The agency’s partners, including the small business development centers, women’s business centers and SCORE networks across the country are working collaboratively with the SBA to increase diversity within their ranks in order to better serve minority businesses.

“We’re doing a lot more outreach, a lot more workshops, a lot more inclusion,” Gutierrez said. “We’re working very closely with the academic community colleges,” especially historically black colleges and universities, to “really engage and really provide that environment and those tools and services that help them springboard to start, grow and be part of their business.”

Frances Padilla, SBA Colorado district director, said SBA recently awarded funds to 24 organizations across the country to help improve outcomes for underrepresented entrepreneurs.

The Colorado SBDC network received $125,000 to continue working with entrepreneurs to develop and commercialize new technologies.


“We are all about educating small business,” said Aikta Marcoulier, executive director of the Pikes Peak SBDC.

The center’s active clients have grown over the past three years, she said.

“We’ve had 480 clients already this year,” Marcoulier said, compared with 590 in all of 2018.

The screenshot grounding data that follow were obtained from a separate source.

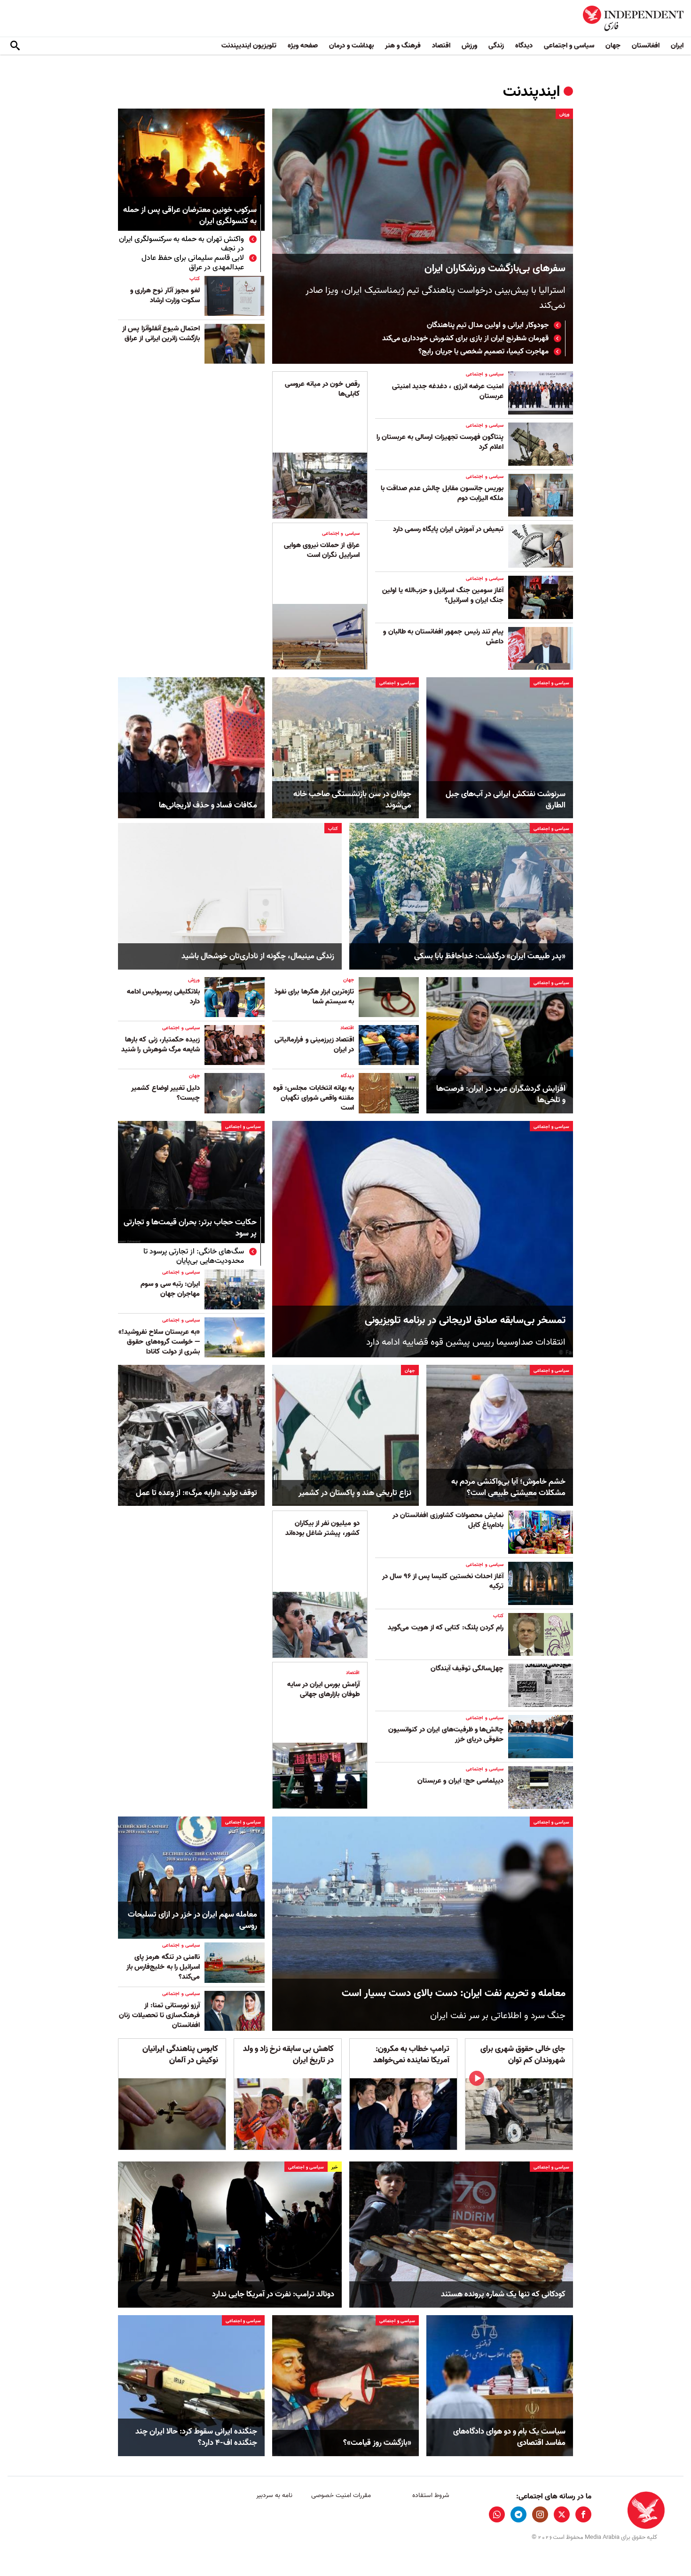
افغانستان (646, 45)
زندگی (496, 45)
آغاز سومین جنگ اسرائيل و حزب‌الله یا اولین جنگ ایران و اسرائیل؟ (442, 595)
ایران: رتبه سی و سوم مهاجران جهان (170, 1289)
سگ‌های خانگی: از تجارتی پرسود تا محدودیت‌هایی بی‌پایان (193, 1256)
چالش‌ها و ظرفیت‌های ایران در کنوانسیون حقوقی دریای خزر (445, 1734)
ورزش (469, 45)
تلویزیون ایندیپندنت (248, 45)
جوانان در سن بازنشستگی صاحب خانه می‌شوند (352, 800)
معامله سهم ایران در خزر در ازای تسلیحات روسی (192, 1920)
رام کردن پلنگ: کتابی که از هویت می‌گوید (445, 1627)
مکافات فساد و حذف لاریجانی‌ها (208, 805)
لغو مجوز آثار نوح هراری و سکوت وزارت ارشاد (165, 295)
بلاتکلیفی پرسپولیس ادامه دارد (163, 996)
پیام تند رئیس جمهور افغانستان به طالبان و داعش (443, 636)
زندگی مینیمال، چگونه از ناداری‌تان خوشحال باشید (257, 956)
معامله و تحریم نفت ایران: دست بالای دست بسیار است (453, 1993)
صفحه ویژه (303, 45)
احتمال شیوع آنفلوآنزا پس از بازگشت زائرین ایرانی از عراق (161, 333)
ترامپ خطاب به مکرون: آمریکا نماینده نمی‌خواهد (411, 2055)
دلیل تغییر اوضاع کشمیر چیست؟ (165, 1093)
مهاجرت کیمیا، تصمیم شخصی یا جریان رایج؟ (483, 351)
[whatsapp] (497, 2514)
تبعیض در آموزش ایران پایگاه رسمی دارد (448, 529)
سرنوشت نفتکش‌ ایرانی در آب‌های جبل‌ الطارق (505, 800)
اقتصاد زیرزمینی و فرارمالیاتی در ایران (314, 1044)
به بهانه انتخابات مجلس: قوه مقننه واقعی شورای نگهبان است (313, 1097)
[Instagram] (540, 2514)
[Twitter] (562, 2514)
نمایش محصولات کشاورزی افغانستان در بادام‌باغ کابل (448, 1520)
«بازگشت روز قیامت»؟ (377, 2443)
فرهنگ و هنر (403, 45)
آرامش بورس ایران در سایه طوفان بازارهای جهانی (323, 1689)
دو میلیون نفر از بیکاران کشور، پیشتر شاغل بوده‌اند (322, 1528)
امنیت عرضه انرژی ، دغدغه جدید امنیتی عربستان (447, 391)
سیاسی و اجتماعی (569, 45)
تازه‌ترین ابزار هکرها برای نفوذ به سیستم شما (314, 996)
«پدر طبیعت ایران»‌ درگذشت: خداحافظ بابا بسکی (489, 956)
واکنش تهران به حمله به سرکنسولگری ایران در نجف (181, 244)
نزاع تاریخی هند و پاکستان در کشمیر (354, 1493)
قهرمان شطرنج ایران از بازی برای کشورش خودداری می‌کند (465, 338)
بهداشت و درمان (351, 45)
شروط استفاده (430, 2495)
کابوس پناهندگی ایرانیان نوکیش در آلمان (180, 2055)
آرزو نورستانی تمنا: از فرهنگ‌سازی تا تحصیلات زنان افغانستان (159, 2015)
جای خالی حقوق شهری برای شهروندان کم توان (522, 2055)
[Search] (15, 46)
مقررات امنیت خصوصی (341, 2495)
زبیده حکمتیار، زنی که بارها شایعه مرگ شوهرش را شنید (160, 1044)
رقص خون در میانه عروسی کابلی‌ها (322, 388)
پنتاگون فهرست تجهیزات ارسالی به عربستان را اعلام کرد (440, 442)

More than 1,000 people have attended the 87 workshops offered this year to date and the SBDC has helped 27 business register with the state.

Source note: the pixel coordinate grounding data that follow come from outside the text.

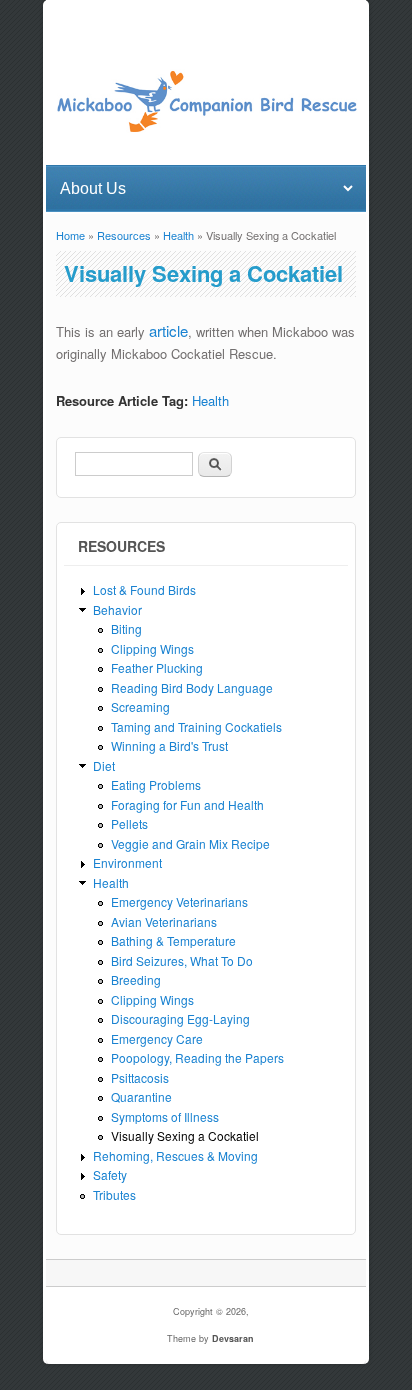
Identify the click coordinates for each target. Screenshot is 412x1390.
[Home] (205, 128)
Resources (124, 235)
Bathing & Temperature (173, 940)
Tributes (114, 1194)
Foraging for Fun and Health (187, 804)
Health (178, 235)
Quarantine (141, 1096)
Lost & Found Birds (144, 589)
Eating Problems (156, 784)
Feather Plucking (157, 667)
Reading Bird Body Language (192, 687)
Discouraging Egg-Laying (180, 1018)
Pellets (129, 823)
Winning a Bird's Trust (169, 745)
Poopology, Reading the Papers (197, 1057)
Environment (127, 862)
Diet (104, 765)
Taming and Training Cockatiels (196, 726)
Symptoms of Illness (165, 1116)
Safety (110, 1174)
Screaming (140, 706)
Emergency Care (157, 1038)
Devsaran (233, 1338)
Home (70, 235)
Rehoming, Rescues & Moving (175, 1155)
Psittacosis (140, 1077)
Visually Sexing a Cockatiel (185, 1135)
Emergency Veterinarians (179, 901)
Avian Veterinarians (164, 921)
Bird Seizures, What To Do (182, 960)
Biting (126, 628)
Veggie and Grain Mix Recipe (190, 843)
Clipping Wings (152, 648)
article (168, 330)
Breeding (136, 979)
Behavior (117, 609)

“These are businesses that are generating revenue,” she said. “We’ve helped businesses increase their sales at $14 million; we’ve helped them increase contracts of over $5 million.”

The center partners with organizations such as the Colorado Procurement Technical Assistance Center, the state Minority Business Office, the World Trade Center and Fort Carson to help businesses owned by minorities, women, veterans and the LGBTQ community.

“The Pikes Peak SBDC here in Colorado Springs is the hub for cybersecurity small business education for the entire state network,” Marcoulier said. “We launched [the TechSource Cyber:CYA, or Cover Your Assets] program in the last six months of 2018. Just from those six months, we had 26 workshops for statewide events. … We had the first-ever statewide cybersecurity for small business summit.”

The center also is piloting a Better Business Bureau badge for cyber awareness, she said.

These innovative programs, along with classes, on-demand workshops, one-on-one mentoring and special programs for veterans and parolees, are designed to support diversity and minority businesses.

Quoting Barbara Myrick, owner and president of B&M Construction, Marcoulier said: “Creating diversity in your business provides continual opportunities for you, and … leads to an environment of trusted collaboration, increase in productivity, employee morale and, at the end of the day, better business results.”